**TASK GOAL**
Quote the rows below from the line containing "Screen dimensions: 1302x639" through the line containing "Action: pyautogui.click(x=722, y=16)", with both ends included, and leave the pictures out of your answer.

───── DATA SUPPLIED ─────

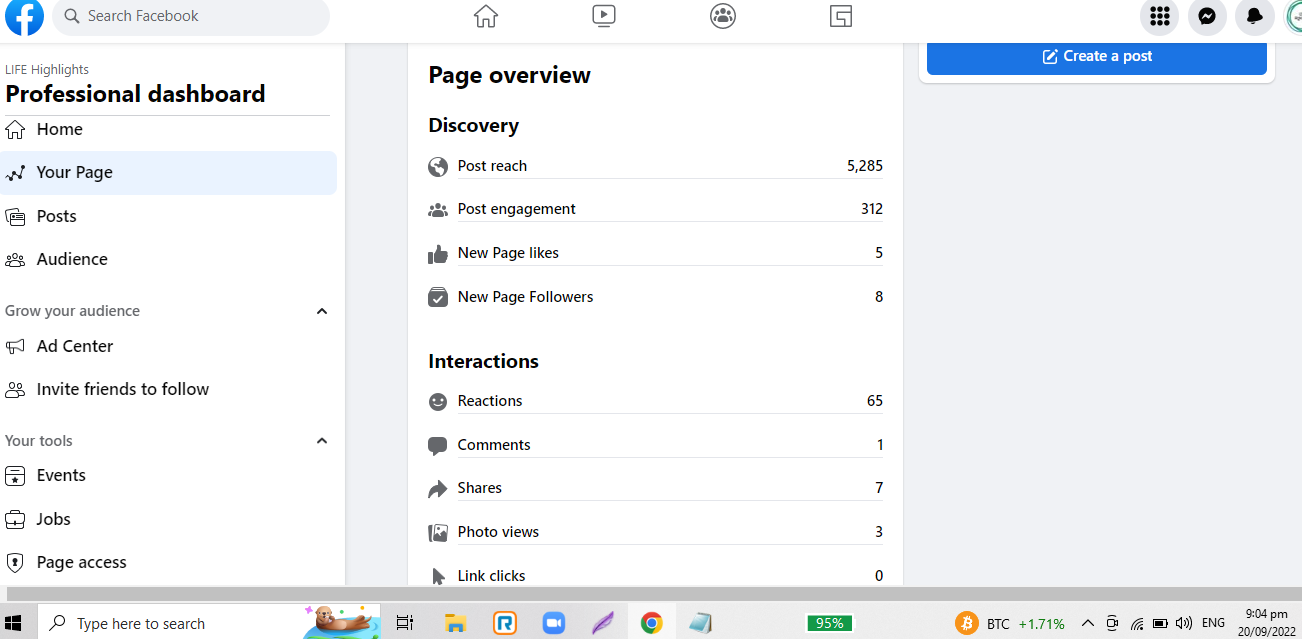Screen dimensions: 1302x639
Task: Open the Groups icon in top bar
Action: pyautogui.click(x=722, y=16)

─────
───── DATA SUPPLIED ─────

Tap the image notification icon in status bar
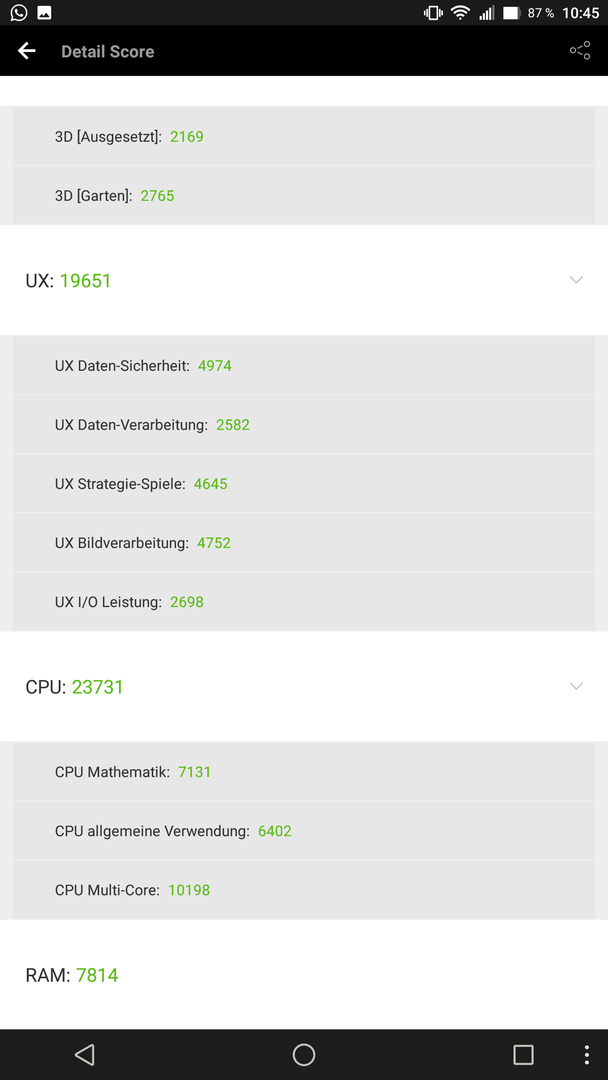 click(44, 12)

─────

**SOLUTION**
Screen dimensions: 1302x639
Task: Open the Groups icon in top bar
Action: pyautogui.click(x=722, y=16)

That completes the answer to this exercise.